• **Try it**: All records should be reproduced verbatim.

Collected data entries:
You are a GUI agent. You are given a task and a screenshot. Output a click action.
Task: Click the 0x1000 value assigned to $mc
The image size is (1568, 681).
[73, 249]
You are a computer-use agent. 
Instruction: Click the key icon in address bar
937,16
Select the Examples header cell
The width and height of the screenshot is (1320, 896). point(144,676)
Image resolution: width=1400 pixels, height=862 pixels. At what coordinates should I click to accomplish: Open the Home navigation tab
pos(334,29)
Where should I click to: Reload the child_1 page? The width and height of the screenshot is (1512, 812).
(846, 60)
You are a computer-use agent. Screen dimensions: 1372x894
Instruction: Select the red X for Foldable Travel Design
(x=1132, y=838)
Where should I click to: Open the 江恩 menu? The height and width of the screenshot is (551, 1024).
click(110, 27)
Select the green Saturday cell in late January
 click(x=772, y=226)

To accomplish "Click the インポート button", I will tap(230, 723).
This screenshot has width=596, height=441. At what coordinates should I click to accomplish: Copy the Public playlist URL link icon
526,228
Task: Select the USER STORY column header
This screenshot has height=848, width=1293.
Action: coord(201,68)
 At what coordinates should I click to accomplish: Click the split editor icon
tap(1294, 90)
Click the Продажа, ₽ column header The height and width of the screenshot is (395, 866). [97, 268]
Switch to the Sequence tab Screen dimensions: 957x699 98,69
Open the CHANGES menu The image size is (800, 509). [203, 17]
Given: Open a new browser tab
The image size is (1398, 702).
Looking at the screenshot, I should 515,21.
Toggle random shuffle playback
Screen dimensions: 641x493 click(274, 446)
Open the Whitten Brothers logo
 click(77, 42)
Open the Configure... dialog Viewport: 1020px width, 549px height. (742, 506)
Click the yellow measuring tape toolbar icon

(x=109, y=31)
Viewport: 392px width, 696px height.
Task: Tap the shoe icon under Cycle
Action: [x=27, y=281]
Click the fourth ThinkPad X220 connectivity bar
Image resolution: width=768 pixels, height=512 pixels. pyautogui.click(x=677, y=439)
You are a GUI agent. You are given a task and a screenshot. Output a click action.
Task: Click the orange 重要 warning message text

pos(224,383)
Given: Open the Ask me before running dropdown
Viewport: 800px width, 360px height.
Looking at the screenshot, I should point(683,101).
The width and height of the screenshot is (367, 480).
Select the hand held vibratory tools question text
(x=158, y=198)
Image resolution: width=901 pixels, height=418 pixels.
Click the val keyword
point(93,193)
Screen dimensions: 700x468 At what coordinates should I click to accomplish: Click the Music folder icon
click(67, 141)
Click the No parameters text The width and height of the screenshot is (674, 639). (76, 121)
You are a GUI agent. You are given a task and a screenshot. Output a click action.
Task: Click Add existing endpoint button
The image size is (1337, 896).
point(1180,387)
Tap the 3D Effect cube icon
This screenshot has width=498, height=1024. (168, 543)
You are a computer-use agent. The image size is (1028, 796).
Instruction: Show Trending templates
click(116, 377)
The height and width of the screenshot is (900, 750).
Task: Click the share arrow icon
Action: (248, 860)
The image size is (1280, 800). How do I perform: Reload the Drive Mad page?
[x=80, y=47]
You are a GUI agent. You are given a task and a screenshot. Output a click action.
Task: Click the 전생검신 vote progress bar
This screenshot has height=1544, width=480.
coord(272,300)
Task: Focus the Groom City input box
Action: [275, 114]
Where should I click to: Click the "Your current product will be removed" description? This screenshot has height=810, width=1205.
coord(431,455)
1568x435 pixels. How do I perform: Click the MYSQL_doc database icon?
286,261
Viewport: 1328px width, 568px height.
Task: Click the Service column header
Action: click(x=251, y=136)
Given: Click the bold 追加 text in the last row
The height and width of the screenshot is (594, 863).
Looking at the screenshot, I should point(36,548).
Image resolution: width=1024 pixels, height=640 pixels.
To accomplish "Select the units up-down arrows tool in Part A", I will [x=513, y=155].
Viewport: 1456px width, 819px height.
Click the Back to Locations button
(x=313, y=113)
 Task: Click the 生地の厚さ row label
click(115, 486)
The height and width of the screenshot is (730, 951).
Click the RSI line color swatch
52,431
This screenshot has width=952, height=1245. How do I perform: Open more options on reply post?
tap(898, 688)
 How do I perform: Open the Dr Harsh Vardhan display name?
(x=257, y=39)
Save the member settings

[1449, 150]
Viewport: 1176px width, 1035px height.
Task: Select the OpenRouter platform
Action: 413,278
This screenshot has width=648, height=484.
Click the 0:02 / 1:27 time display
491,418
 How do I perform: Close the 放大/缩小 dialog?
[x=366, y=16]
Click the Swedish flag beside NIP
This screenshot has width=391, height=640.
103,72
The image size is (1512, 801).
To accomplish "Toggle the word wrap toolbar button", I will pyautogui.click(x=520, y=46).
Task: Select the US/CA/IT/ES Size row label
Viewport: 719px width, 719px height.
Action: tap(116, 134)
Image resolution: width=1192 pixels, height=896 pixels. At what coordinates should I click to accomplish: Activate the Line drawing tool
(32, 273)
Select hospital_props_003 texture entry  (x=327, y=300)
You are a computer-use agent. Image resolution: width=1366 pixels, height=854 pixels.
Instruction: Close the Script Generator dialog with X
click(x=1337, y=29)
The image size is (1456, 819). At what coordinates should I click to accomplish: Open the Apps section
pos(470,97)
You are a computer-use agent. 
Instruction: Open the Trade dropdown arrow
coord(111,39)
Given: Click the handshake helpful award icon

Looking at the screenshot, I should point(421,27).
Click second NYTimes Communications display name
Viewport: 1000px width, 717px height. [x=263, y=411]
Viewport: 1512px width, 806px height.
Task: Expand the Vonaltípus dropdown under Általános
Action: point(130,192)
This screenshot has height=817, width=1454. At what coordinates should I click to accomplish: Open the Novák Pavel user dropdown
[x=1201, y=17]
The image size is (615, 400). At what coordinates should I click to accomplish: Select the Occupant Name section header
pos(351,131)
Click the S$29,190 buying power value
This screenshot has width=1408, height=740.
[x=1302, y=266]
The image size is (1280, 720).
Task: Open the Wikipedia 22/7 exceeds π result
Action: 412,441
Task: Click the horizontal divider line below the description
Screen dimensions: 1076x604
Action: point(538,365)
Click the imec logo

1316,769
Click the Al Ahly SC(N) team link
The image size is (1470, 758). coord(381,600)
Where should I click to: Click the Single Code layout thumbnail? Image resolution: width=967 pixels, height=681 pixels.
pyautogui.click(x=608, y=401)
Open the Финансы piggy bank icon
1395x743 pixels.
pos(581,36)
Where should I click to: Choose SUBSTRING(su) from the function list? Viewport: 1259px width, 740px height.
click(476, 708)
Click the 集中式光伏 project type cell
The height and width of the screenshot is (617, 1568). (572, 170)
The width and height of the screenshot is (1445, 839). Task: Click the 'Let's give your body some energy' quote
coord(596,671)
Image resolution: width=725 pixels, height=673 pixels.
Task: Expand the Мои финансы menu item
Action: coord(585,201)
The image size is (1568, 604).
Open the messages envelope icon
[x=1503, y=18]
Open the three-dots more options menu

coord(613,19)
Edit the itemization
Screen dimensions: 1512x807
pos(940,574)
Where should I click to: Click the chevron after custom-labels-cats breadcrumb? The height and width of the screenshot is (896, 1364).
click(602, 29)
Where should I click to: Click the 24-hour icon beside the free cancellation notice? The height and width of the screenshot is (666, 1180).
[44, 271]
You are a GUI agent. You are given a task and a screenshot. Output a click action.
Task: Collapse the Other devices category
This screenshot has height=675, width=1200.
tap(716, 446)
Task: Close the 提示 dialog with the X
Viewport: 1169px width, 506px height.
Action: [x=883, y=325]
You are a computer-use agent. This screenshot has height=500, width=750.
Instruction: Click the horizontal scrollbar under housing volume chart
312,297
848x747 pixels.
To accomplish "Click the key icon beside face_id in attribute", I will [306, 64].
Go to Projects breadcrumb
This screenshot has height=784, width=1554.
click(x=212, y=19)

• **Task solution**:
You are a GUI agent. You are given a task and a screenshot. Output a click action.
Task: Click the 0x1000 value assigned to $mc
The image size is (1568, 681).
[73, 249]
You are a computer-use agent. 
Instruction: Click the key icon in address bar
937,16
Select the Examples header cell
The width and height of the screenshot is (1320, 896). point(144,676)
Image resolution: width=1400 pixels, height=862 pixels. At what coordinates should I click to accomplish: Open the Home navigation tab
pos(334,29)
Where should I click to: Reload the child_1 page? The width and height of the screenshot is (1512, 812).
(846, 60)
You are a computer-use agent. Screen dimensions: 1372x894
Instruction: Select the red X for Foldable Travel Design
(x=1132, y=838)
Where should I click to: Open the 江恩 menu? The height and width of the screenshot is (551, 1024).
click(110, 27)
Select the green Saturday cell in late January
 click(x=772, y=226)

To accomplish "Click the インポート button", I will tap(230, 723).
This screenshot has width=596, height=441. At what coordinates should I click to accomplish: Copy the Public playlist URL link icon
526,228
Task: Select the USER STORY column header
This screenshot has height=848, width=1293.
Action: coord(201,68)
 At what coordinates should I click to accomplish: Click the split editor icon
tap(1294, 90)
Click the Продажа, ₽ column header The height and width of the screenshot is (395, 866). [97, 268]
Switch to the Sequence tab Screen dimensions: 957x699 98,69
Open the CHANGES menu The image size is (800, 509). [203, 17]
Given: Open a new browser tab
The image size is (1398, 702).
Looking at the screenshot, I should 515,21.
Toggle random shuffle playback
Screen dimensions: 641x493 click(274, 446)
Open the Whitten Brothers logo
 click(77, 42)
Open the Configure... dialog Viewport: 1020px width, 549px height. (742, 506)
Click the yellow measuring tape toolbar icon

(x=109, y=31)
Viewport: 392px width, 696px height.
Task: Tap the shoe icon under Cycle
Action: [x=27, y=281]
Click the fourth ThinkPad X220 connectivity bar
Image resolution: width=768 pixels, height=512 pixels. pyautogui.click(x=677, y=439)
You are a GUI agent. You are given a task and a screenshot. Output a click action.
Task: Click the orange 重要 warning message text

pos(224,383)
Given: Open the Ask me before running dropdown
Viewport: 800px width, 360px height.
Looking at the screenshot, I should point(683,101).
The width and height of the screenshot is (367, 480).
Select the hand held vibratory tools question text
(x=158, y=198)
Image resolution: width=901 pixels, height=418 pixels.
Click the val keyword
point(93,193)
Screen dimensions: 700x468 At what coordinates should I click to accomplish: Click the Music folder icon
click(67, 141)
Click the No parameters text The width and height of the screenshot is (674, 639). (76, 121)
You are a GUI agent. You are given a task and a screenshot. Output a click action.
Task: Click Add existing endpoint button
The image size is (1337, 896).
point(1180,387)
Tap the 3D Effect cube icon
This screenshot has width=498, height=1024. (168, 543)
You are a computer-use agent. The image size is (1028, 796).
Instruction: Show Trending templates
click(116, 377)
The height and width of the screenshot is (900, 750).
Task: Click the share arrow icon
Action: (248, 860)
The image size is (1280, 800). How do I perform: Reload the Drive Mad page?
[x=80, y=47]
You are a GUI agent. You are given a task and a screenshot. Output a click action.
Task: Click the 전생검신 vote progress bar
This screenshot has height=1544, width=480.
coord(272,300)
Task: Focus the Groom City input box
Action: [275, 114]
Where should I click to: Click the "Your current product will be removed" description? This screenshot has height=810, width=1205.
coord(431,455)
1568x435 pixels. How do I perform: Click the MYSQL_doc database icon?
286,261
Viewport: 1328px width, 568px height.
Task: Click the Service column header
Action: click(x=251, y=136)
Given: Click the bold 追加 text in the last row
The height and width of the screenshot is (594, 863).
Looking at the screenshot, I should point(36,548).
Image resolution: width=1024 pixels, height=640 pixels.
To accomplish "Select the units up-down arrows tool in Part A", I will [x=513, y=155].
Viewport: 1456px width, 819px height.
Click the Back to Locations button
(x=313, y=113)
 Task: Click the 生地の厚さ row label
click(115, 486)
The height and width of the screenshot is (730, 951).
Click the RSI line color swatch
52,431
This screenshot has width=952, height=1245. How do I perform: Open more options on reply post?
tap(898, 688)
 How do I perform: Open the Dr Harsh Vardhan display name?
(x=257, y=39)
Save the member settings

[1449, 150]
Viewport: 1176px width, 1035px height.
Task: Select the OpenRouter platform
Action: 413,278
This screenshot has width=648, height=484.
Click the 0:02 / 1:27 time display
491,418
 How do I perform: Close the 放大/缩小 dialog?
[x=366, y=16]
Click the Swedish flag beside NIP
This screenshot has width=391, height=640.
103,72
The image size is (1512, 801).
To accomplish "Toggle the word wrap toolbar button", I will pyautogui.click(x=520, y=46).
Task: Select the US/CA/IT/ES Size row label
Viewport: 719px width, 719px height.
Action: tap(116, 134)
Image resolution: width=1192 pixels, height=896 pixels. At what coordinates should I click to accomplish: Activate the Line drawing tool
(32, 273)
Select hospital_props_003 texture entry  (x=327, y=300)
You are a computer-use agent. Image resolution: width=1366 pixels, height=854 pixels.
Instruction: Close the Script Generator dialog with X
click(x=1337, y=29)
The image size is (1456, 819). At what coordinates should I click to accomplish: Open the Apps section
pos(470,97)
You are a computer-use agent. 
Instruction: Open the Trade dropdown arrow
coord(111,39)
Given: Click the handshake helpful award icon

Looking at the screenshot, I should point(421,27).
Click second NYTimes Communications display name
Viewport: 1000px width, 717px height. [x=263, y=411]
Viewport: 1512px width, 806px height.
Task: Expand the Vonaltípus dropdown under Általános
Action: point(130,192)
This screenshot has height=817, width=1454. At what coordinates should I click to accomplish: Open the Novák Pavel user dropdown
[x=1201, y=17]
The image size is (615, 400). At what coordinates should I click to accomplish: Select the Occupant Name section header
pos(351,131)
Click the S$29,190 buying power value
This screenshot has width=1408, height=740.
[x=1302, y=266]
The image size is (1280, 720).
Task: Open the Wikipedia 22/7 exceeds π result
Action: 412,441
Task: Click the horizontal divider line below the description
Screen dimensions: 1076x604
Action: point(538,365)
Click the imec logo

1316,769
Click the Al Ahly SC(N) team link
The image size is (1470, 758). coord(381,600)
Where should I click to: Click the Single Code layout thumbnail? Image resolution: width=967 pixels, height=681 pixels.
pyautogui.click(x=608, y=401)
Open the Финансы piggy bank icon
1395x743 pixels.
pos(581,36)
Where should I click to: Choose SUBSTRING(su) from the function list? Viewport: 1259px width, 740px height.
click(476, 708)
Click the 集中式光伏 project type cell
The height and width of the screenshot is (617, 1568). (572, 170)
The width and height of the screenshot is (1445, 839). Task: Click the 'Let's give your body some energy' quote
coord(596,671)
Image resolution: width=725 pixels, height=673 pixels.
Task: Expand the Мои финансы menu item
Action: coord(585,201)
The image size is (1568, 604).
Open the messages envelope icon
[x=1503, y=18]
Open the three-dots more options menu

coord(613,19)
Edit the itemization
Screen dimensions: 1512x807
pos(940,574)
Where should I click to: Click the chevron after custom-labels-cats breadcrumb? The height and width of the screenshot is (896, 1364).
click(602, 29)
Where should I click to: Click the 24-hour icon beside the free cancellation notice? The height and width of the screenshot is (666, 1180).
[44, 271]
You are a GUI agent. You are given a task and a screenshot. Output a click action.
Task: Collapse the Other devices category
This screenshot has height=675, width=1200.
tap(716, 446)
Task: Close the 提示 dialog with the X
Viewport: 1169px width, 506px height.
Action: [x=883, y=325]
You are a computer-use agent. This screenshot has height=500, width=750.
Instruction: Click the horizontal scrollbar under housing volume chart
312,297
848x747 pixels.
To accomplish "Click the key icon beside face_id in attribute", I will [306, 64].
Go to Projects breadcrumb
This screenshot has height=784, width=1554.
click(x=212, y=19)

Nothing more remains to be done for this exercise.